▶ _Work request_:
Transcribe exactly, and without pictures, only the lines from the one bearing "The width and height of the screenshot is (1568, 560)." through the final line of the data below.

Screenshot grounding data

+-------+

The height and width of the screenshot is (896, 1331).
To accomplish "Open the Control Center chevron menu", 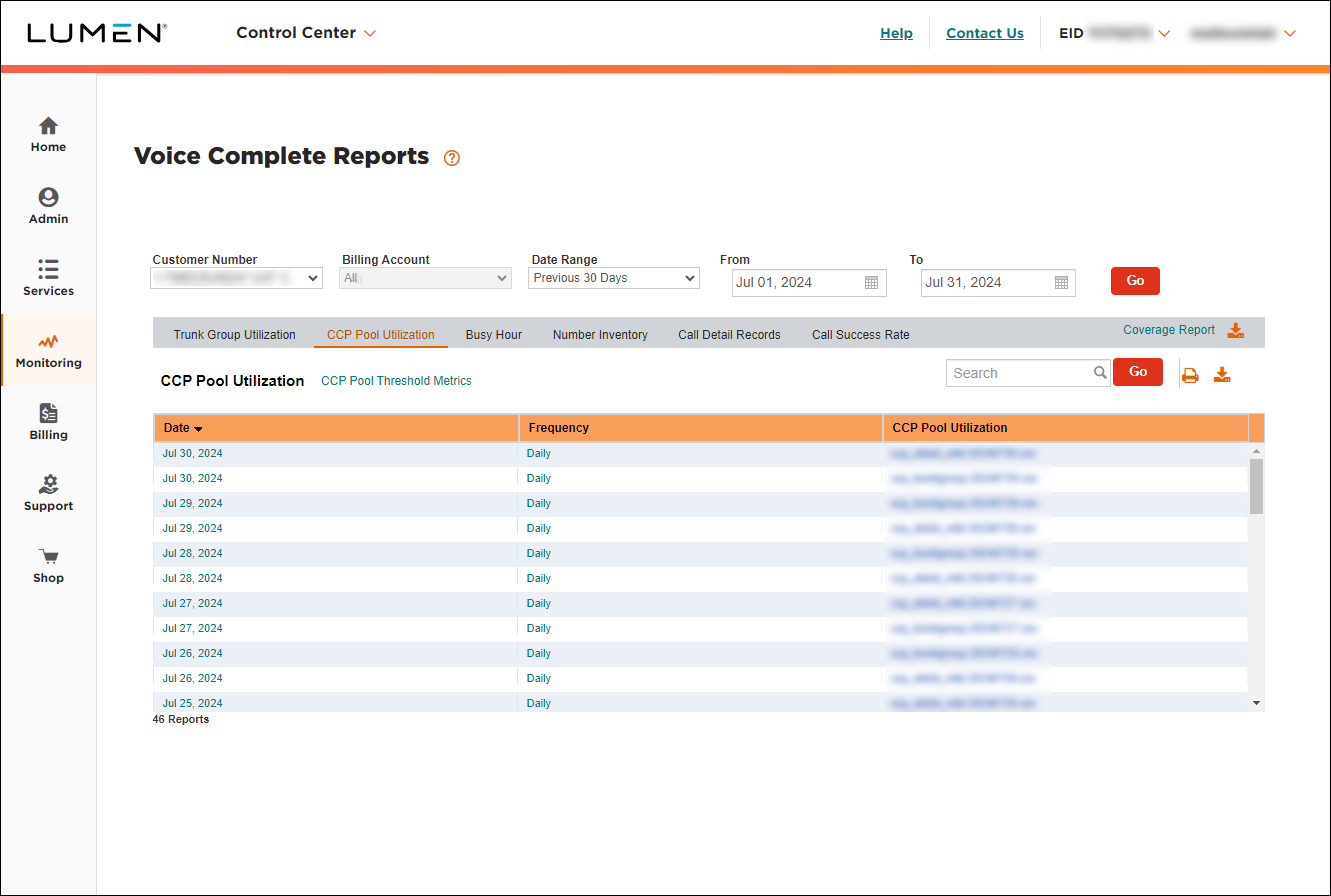I will tap(370, 33).
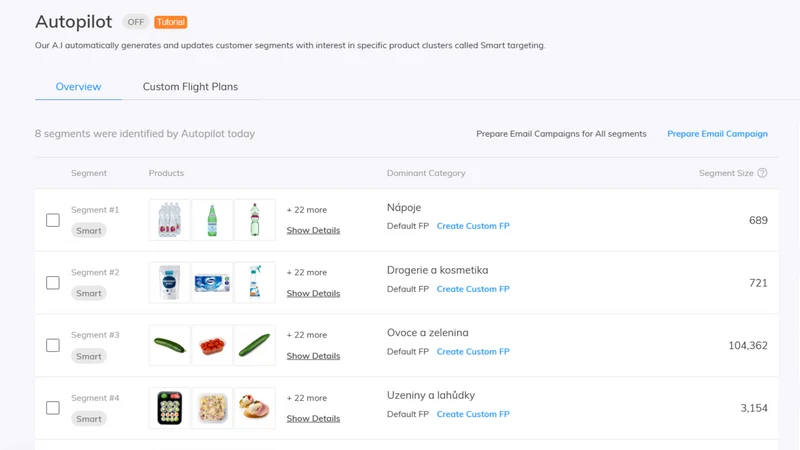Screen dimensions: 800x450
Task: Click the cherry tomatoes product thumbnail
Action: tap(212, 345)
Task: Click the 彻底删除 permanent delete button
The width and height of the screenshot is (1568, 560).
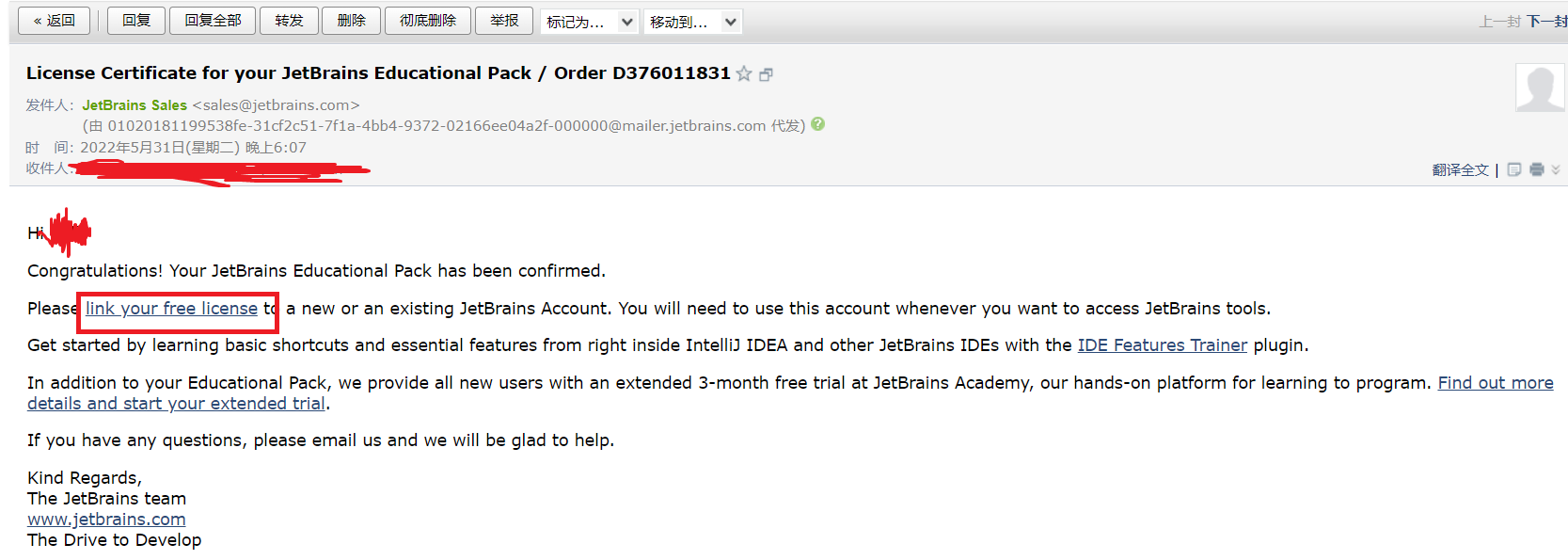Action: (427, 21)
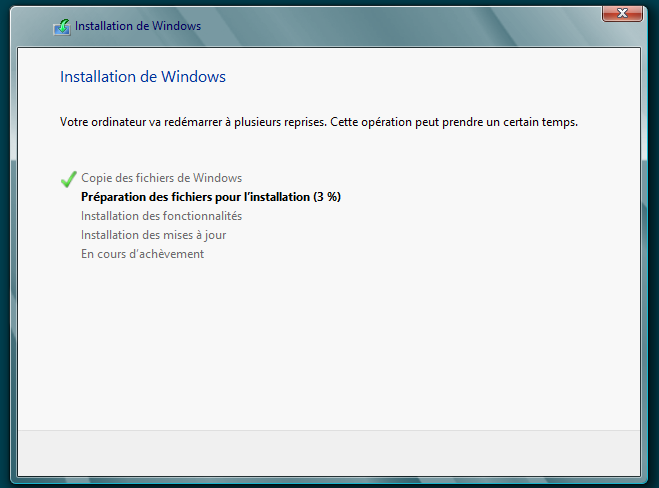Click empty title bar space right of the title
The width and height of the screenshot is (659, 488).
click(x=400, y=26)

+-------+

▶ _Answer_:
The width and height of the screenshot is (1568, 560).
Action: (427, 21)
Click empty title bar space right of the title
The width and height of the screenshot is (659, 488).
click(x=400, y=26)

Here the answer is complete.